There was much laughter, but there was an undercurrent of menace in the laughter which, I think, the girl did not recognize.
“But that sort of thing is behind me now,” she said to me, throwing back her head and quaffing deeply of the ruby-red Ka-la-na in her cup. She again looked at me. “Kliomanes is a merchant,” she told me. “I am now a free woman. We are met now on different terms. We meet now as equals. He is really a nice man, and my friend.”
“Come with me now,” I said to her. “Come home with me, now.”
“I do not wish to do so,” she said.
Kliomenes again gestured to the half-naked slave, with the belled ankle, that she refill the girl’s cup. The slave did so, deferentially, smiling. Her hair had been cut short. There was a steel collar on her neck.
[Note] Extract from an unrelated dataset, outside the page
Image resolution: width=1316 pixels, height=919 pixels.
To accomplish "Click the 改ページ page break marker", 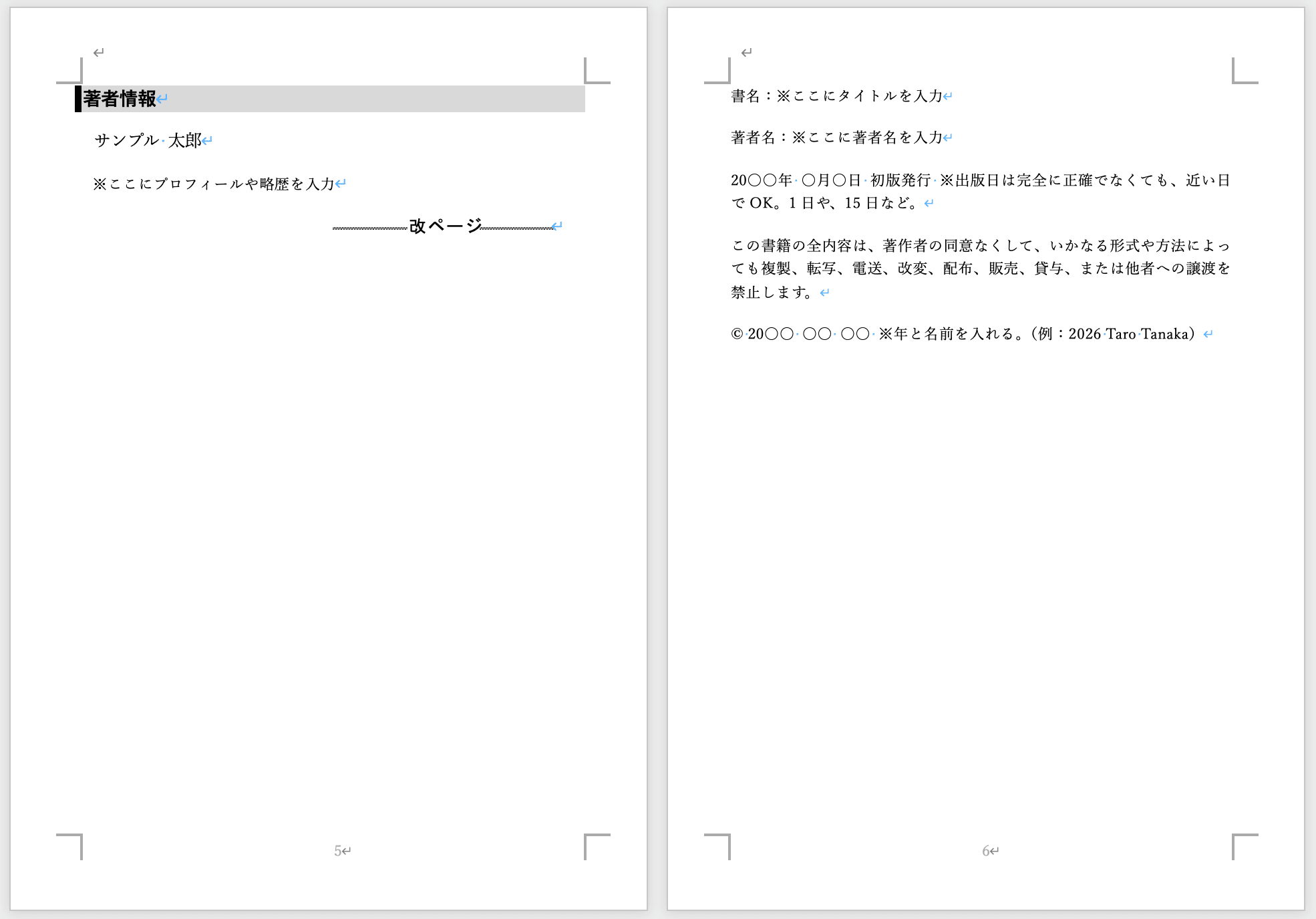I will coord(445,226).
“Come home with me, now,” I said to the girl.
“Kliomenes is buying me a drink,” she said. “He is a gentleman, and a true man.”
“I did not know she was yours,” said Kliomenes, amused. “That is delightful.”
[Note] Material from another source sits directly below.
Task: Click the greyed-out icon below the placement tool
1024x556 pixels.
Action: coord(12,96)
“I am not his!” said the girl. “I am a free woman!”
“Are you his companion?” asked Kliomenes.
“No!” she said.
“Is she your wench slave?” asked Kliomenes.
“No,” I said, angrily.
“I share his quarters,” she said, angrily. “We are not even friends.”
“Are you concerned fo
r her?” asked Kliomenes, amused.
“I wish her to return home with me now,” I said.
“But she does not wish to do so,” he smiled. “Do you wish to go with him now?” he asked.
“No,” she said, snuggling against him.
“You see?” asked Kliomenes.
“I am a free woman, in all respects,” she said, “and may, and will, do precisely as I please.”
“You have heard the Lady,” said Kliomenes, putting his arm about her shoulders.
“Kliomenes, meet Jason,” she said. “Jason, meet Kliomenes. “
Kliomenes inclined his head, amused.
“We have met,” I said. I remembered the tavern of Tasdron. I would presumably have been slain there had it not been for the intervention of the derelict, Callimachus, once a warrior of Port Cos.
“Begone, Buffoon,” said Kliomenes, not pleasantly. I felt again the points of the swords of the two pirates at my chest.
“Begone, Buffoon,” laughed the girl.
“Have no fear,” grinned Kliomenes. “I will see that she is taken care of properly.” There was laughter in the tavern.
“Begone, Buffoon!” laughed the girl.
“Unless,” said Kliomenes, rising to his feet, “you care to meet me with steel.”
My hand, wet with sweat, fingers moving against one another, opened and shut at the hilt of the sword I wore.
Kliomenes looked at me, grinning.
“Please, Master,” said Hibron, the proprietor of that low tavern, “I do not wish trouble. Please, Master!”
I turned about, angrily, and strode from the tavern. There were tears of fury, of helpless rage, in my eyes. I knew myself no match for Kliomenes, or the others. I did not even know the first uses of the steel which I wore at my hip. As I left the tavern I heard the laughter of Kliomenes and his men behind me, and the laughter, too, of the girl.
Outside the tavern I paused, fists clenched. I heard Kliomenes, within, call out. “More wine for the Lady Beverly, the free woman!” There was laughter. “Yes, Master,” I heard the slave with the wine vessel say, and heard the sensuous ring of the bells locked on her ankle as she hastened to comply.
I then returned home. I waited late for the return of Beverly. In the morning I went as usual to the hiring yard. When I returned home that night she had still not arrived, nor, again, by the next morning.